STATS! They can be used in all manner of ways. In the right hands, they can provide you with some excellent insight into the best women's goalkeepers in the world right now. In the wrong hands, you end up with some diabolical shitposting that's effectively ESPN FC's Twitter account. 

But with the approach of the New Year and the halfway point of the 2021-22 season, we have a large enough sample size to draw some conclusions on where we've been and where we're heading (to a future where Divock Origi is twice as effective of Harry Kane). 

#1. Lionel Messi can't shoot. 

Messi is currently the joint-worst finisher in Europe's top five leagues alongside Mainz forward Karim Onisiwo. Onisiwo hasn't scored more than five league goals in a campaign since 2018-19; Messi hasn't scored less than 25 league goals in a campaign since 2008-09.   

The 34-year-old has attempted 35 shots in Ligue 1 but only found the back of the net once — good for a conversion rate of 2.9%. During his last three years at Barcelona, that number was 15.3%, 15.7% and 21.2%. 

According to former teammate Luis Suárez, it's being out of sunny Spain that's done it.

"He told me that when he is playing in the cold, he suffers a lot and with the snow," Suárez told TNT Sports. "You have to get used to what the cold weather there is like." 

Update: He's not having any problems in Europe, where he now has four goals.

#2. Wait, it's all Canada?
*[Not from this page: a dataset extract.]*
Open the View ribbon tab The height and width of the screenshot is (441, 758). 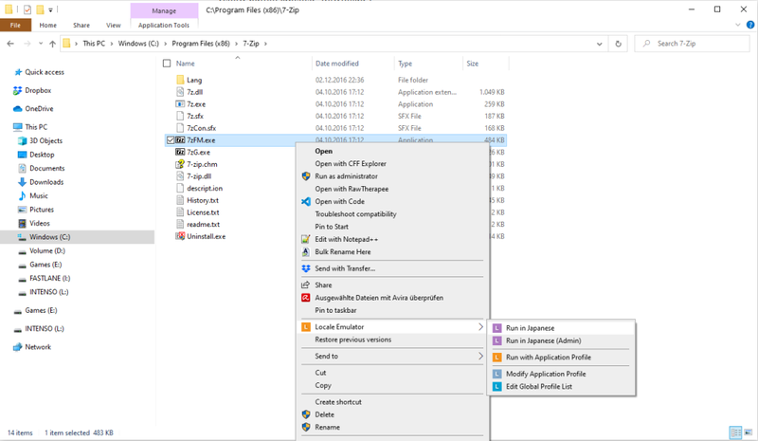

Always has been. 

Canada is top of CONCACAF's Octagonal and its stars are shining in Europe. In France, Jonathan David is the ninth-leading scorer across Europe's top five leagues, and he's been carrying Lille on his back with 11 of the team's 23 league goals (48%). 

In Germany, Alphonso Davies has completed the fourth-most dribbles per game across Europe's big five (3.8) and holds a sizable advantage over fifth-place Kylian Mbappé (3.3). 

#3. Don't be upset, the 2022 Ballon d'Or is decided.    

Karim Benzema leads LaLiga in both goals (12) and assists (seven), while Mohamed Salah is accomplishing the same thing in the Premier League with 13 goals and nine assists. Benzema's stats are akin to Messi at his peak with Barcelona, whereas Salah is registering numbers at a clip unseen since the halcyon days of Thierry Henry. 

#4. Greuther Fürth is preposterously bad.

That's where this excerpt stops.